[What you should do]: Copy word for word everything from the line containing "Click the editor vertical scrollbar" down to the line containing "pos(1514,88)" in the rows below, including both of those lines. Leave out every other line.

## start Input for this task

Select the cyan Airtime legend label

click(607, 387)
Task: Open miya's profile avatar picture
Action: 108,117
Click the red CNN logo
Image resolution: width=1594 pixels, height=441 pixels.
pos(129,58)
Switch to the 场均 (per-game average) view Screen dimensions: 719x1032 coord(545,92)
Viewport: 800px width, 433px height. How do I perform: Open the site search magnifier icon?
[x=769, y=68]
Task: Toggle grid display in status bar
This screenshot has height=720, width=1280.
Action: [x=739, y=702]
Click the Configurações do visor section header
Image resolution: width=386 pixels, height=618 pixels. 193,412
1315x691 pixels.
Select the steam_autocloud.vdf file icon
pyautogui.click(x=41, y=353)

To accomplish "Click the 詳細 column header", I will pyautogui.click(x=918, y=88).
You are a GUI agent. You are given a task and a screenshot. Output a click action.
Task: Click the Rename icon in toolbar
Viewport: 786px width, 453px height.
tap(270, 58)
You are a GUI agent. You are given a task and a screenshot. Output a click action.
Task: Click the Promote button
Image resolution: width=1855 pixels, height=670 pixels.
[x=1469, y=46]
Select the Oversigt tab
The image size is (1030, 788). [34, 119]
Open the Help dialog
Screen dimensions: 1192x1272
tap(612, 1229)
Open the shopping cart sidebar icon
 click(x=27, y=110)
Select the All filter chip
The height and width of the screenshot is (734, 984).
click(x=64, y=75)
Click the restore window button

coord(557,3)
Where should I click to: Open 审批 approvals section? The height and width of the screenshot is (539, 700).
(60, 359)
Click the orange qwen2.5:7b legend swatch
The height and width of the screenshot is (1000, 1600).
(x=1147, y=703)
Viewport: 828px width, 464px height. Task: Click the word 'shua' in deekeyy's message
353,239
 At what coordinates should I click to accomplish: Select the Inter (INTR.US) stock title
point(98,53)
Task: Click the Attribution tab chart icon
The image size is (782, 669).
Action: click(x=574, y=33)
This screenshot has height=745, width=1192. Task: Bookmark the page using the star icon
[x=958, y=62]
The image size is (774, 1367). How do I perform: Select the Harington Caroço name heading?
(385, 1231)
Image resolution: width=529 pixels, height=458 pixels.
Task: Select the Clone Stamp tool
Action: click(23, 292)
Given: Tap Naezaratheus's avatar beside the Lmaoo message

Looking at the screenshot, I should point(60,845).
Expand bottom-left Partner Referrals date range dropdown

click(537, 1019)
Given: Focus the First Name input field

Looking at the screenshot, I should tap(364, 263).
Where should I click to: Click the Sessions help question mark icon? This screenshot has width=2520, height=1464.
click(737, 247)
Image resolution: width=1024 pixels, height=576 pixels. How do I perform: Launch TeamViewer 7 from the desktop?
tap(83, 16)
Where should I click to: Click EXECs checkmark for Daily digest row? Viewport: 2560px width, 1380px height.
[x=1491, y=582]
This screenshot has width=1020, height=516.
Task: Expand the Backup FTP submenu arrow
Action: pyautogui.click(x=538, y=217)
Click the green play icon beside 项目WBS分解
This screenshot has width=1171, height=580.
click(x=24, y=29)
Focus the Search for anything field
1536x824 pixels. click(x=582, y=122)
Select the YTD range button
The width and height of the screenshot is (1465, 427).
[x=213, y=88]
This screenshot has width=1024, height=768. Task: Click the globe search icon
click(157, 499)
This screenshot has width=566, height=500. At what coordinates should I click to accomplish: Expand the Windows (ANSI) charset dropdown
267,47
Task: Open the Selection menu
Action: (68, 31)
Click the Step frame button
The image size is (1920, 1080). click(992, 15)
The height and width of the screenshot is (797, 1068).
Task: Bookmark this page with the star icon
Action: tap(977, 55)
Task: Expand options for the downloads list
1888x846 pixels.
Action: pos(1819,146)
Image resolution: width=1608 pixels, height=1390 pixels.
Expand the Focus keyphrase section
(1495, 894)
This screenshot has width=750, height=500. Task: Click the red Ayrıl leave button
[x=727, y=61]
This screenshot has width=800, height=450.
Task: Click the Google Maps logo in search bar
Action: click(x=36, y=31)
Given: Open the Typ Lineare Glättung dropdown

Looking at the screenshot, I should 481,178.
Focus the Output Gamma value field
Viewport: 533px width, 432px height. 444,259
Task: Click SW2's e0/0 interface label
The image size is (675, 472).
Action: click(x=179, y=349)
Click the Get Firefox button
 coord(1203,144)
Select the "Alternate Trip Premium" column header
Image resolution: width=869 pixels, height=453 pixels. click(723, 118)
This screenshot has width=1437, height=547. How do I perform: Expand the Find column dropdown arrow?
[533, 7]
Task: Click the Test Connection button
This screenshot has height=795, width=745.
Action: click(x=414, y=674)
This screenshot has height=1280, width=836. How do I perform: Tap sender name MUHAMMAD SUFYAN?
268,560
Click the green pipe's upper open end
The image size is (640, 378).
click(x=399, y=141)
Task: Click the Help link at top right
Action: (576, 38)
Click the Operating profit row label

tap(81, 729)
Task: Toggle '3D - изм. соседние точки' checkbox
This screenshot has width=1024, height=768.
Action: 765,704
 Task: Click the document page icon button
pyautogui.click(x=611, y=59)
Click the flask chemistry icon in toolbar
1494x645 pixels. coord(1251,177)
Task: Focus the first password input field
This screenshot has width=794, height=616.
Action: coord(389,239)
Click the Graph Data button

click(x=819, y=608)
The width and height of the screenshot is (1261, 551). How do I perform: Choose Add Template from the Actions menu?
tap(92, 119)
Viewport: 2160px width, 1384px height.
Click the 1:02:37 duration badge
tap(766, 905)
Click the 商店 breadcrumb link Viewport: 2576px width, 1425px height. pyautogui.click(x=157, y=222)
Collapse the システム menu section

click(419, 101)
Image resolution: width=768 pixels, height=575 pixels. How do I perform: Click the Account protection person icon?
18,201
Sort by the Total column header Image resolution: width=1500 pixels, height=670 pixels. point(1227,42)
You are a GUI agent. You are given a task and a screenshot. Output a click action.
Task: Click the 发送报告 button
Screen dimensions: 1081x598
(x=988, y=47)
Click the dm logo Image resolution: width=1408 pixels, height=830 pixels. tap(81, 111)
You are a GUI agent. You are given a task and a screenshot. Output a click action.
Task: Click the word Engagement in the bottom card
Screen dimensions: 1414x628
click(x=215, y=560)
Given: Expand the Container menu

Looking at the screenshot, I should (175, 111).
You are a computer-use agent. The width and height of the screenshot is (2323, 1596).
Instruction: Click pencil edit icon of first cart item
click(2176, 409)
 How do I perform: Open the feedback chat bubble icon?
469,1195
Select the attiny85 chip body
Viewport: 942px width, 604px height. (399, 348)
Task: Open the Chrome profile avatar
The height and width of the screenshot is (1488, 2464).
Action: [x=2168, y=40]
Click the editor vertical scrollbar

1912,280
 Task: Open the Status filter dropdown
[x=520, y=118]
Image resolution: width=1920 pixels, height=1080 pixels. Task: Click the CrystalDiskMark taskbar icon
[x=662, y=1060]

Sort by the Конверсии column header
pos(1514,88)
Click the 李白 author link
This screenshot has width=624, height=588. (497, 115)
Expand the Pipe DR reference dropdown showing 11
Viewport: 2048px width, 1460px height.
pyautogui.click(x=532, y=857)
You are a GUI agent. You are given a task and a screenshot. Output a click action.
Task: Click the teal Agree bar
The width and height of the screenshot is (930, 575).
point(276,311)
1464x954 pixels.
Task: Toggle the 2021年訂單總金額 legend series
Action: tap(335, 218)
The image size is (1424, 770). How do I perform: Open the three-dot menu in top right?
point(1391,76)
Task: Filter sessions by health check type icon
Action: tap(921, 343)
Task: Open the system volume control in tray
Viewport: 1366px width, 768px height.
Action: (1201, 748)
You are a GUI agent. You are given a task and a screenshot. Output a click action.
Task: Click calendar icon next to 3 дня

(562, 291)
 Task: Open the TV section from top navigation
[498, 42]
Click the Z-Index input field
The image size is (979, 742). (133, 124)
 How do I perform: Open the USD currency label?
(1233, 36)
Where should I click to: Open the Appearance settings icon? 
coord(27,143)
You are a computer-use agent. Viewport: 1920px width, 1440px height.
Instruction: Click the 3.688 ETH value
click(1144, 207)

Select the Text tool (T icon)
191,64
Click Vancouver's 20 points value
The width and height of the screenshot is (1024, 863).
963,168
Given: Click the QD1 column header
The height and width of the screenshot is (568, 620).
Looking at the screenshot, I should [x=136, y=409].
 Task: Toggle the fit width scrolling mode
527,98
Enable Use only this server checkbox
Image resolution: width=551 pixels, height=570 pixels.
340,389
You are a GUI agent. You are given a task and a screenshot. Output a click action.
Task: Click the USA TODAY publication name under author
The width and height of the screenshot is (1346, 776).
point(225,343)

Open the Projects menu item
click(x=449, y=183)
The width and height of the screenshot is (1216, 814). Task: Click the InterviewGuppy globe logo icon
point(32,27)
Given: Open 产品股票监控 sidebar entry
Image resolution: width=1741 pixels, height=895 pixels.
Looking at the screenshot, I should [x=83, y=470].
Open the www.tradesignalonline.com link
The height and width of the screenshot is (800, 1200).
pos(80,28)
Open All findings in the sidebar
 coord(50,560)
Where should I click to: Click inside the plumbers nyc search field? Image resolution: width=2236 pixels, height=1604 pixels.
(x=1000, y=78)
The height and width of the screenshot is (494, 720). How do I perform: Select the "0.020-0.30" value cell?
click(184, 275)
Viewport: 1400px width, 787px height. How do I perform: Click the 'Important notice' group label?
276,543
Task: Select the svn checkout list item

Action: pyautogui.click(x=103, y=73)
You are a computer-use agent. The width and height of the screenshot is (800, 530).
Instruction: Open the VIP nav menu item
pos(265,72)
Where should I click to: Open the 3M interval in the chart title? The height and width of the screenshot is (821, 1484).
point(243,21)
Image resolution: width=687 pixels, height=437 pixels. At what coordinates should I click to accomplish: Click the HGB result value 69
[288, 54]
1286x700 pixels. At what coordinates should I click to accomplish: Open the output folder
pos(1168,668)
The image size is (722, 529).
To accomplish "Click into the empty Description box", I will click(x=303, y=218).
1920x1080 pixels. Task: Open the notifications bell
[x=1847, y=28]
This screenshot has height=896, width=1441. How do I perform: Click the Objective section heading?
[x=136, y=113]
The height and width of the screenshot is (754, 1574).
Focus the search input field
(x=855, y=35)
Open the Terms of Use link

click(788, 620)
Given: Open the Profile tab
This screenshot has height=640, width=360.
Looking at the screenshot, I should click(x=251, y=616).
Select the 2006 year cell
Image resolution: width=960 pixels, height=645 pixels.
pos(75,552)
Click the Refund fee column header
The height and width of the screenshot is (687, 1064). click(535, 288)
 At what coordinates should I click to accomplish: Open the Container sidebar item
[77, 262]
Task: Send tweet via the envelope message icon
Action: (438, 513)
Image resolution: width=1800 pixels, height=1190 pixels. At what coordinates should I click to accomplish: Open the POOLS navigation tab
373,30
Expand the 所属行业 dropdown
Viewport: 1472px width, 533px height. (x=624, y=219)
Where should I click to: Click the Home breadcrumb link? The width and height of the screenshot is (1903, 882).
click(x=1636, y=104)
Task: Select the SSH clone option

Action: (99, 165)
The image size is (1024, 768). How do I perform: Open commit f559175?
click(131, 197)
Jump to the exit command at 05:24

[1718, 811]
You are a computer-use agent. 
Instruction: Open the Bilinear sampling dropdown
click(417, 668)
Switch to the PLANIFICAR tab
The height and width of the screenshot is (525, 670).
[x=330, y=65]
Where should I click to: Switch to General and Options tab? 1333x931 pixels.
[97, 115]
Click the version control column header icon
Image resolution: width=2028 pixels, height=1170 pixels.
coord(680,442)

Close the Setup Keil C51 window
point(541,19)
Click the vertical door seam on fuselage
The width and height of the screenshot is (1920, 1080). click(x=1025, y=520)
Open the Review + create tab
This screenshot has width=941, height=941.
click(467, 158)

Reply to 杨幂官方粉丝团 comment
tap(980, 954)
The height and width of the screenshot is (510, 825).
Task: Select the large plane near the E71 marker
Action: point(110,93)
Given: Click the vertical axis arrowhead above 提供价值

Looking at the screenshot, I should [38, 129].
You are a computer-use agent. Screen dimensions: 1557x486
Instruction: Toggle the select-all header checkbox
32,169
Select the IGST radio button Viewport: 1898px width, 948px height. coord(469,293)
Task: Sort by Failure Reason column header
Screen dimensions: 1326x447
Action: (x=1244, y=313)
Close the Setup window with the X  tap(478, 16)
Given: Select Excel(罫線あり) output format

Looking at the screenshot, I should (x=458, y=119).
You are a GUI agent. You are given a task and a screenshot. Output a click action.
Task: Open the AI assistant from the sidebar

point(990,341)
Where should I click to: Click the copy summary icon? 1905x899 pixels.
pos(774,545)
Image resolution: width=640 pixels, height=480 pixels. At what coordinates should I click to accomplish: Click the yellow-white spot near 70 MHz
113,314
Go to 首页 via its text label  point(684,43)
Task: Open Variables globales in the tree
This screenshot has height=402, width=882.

## end Input for this task

[Solution to this problem]:
Click the editor vertical scrollbar

1912,280
 Task: Open the Status filter dropdown
[x=520, y=118]
Image resolution: width=1920 pixels, height=1080 pixels. Task: Click the CrystalDiskMark taskbar icon
[x=662, y=1060]

Sort by the Конверсии column header
pos(1514,88)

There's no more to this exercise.